Metropolen als Feinde

Katastrophal ist das Versagen der Bundesregierung, die bis vor vier Tagen die absehbare Katastrophe in New York regelrecht ignorierte. Gouverneur Andrew Cuomo bat also in einer Pressekonferenz die Amerikaner verzweifelt um Beistand – weil es nicht nur um New York geht, sondern die USA insgesamt, weil sich sonst die Krankheit im ganzen Land verbreiten würde. Trump jedoch schickte einige Beatmungsmaschinen und nun mit militärischem Pathos ein Marine-Hospitalschiff, das viel zu klein ist. Dennoch steigen in den USA die Zustimmungsraten für seinen Schlingerkurs.

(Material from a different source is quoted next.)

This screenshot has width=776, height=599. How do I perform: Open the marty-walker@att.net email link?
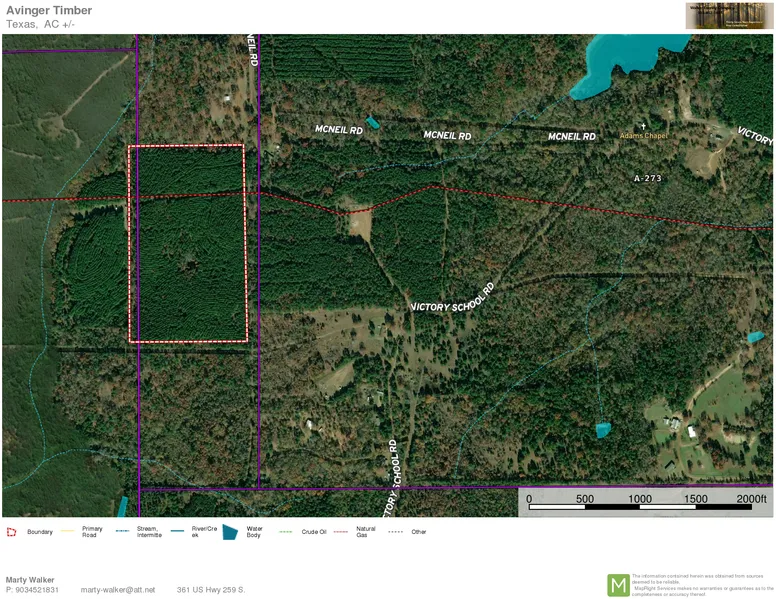[x=118, y=590]
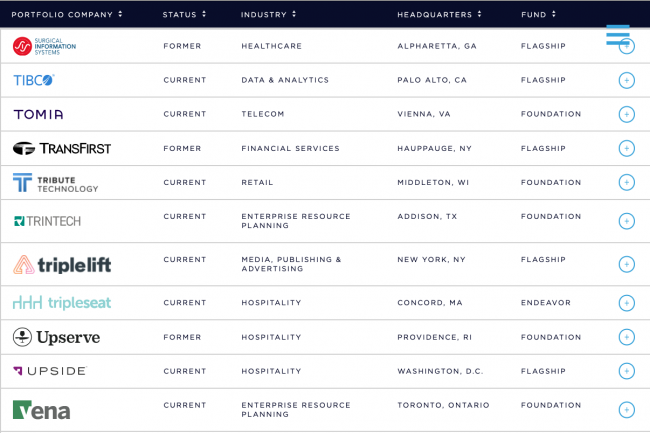Sort by Fund column header
This screenshot has width=650, height=433.
click(x=538, y=15)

Seine Ignoranz ist nämlich nicht nur, wie derzeit psychologisiert wird, eine narzisstische Reaktion auf ein New York, das den neureichen Bankrotteur und Aufschneider nie wirklich akzeptiert hat, jetzt aber Hilfe braucht. Sie ist Teil eines politischen Programms: Weltoffene Metropolen wie New York werden von Politikern wie Trump oder dem Brasilianer Bolsonaro, dem Ungarn Orban, dem Russen Putin oder dem Türken Erdogan aus machttaktischen Gründen systematisch als Feinde der „wahren“ Nation und Gesellschaft markiert.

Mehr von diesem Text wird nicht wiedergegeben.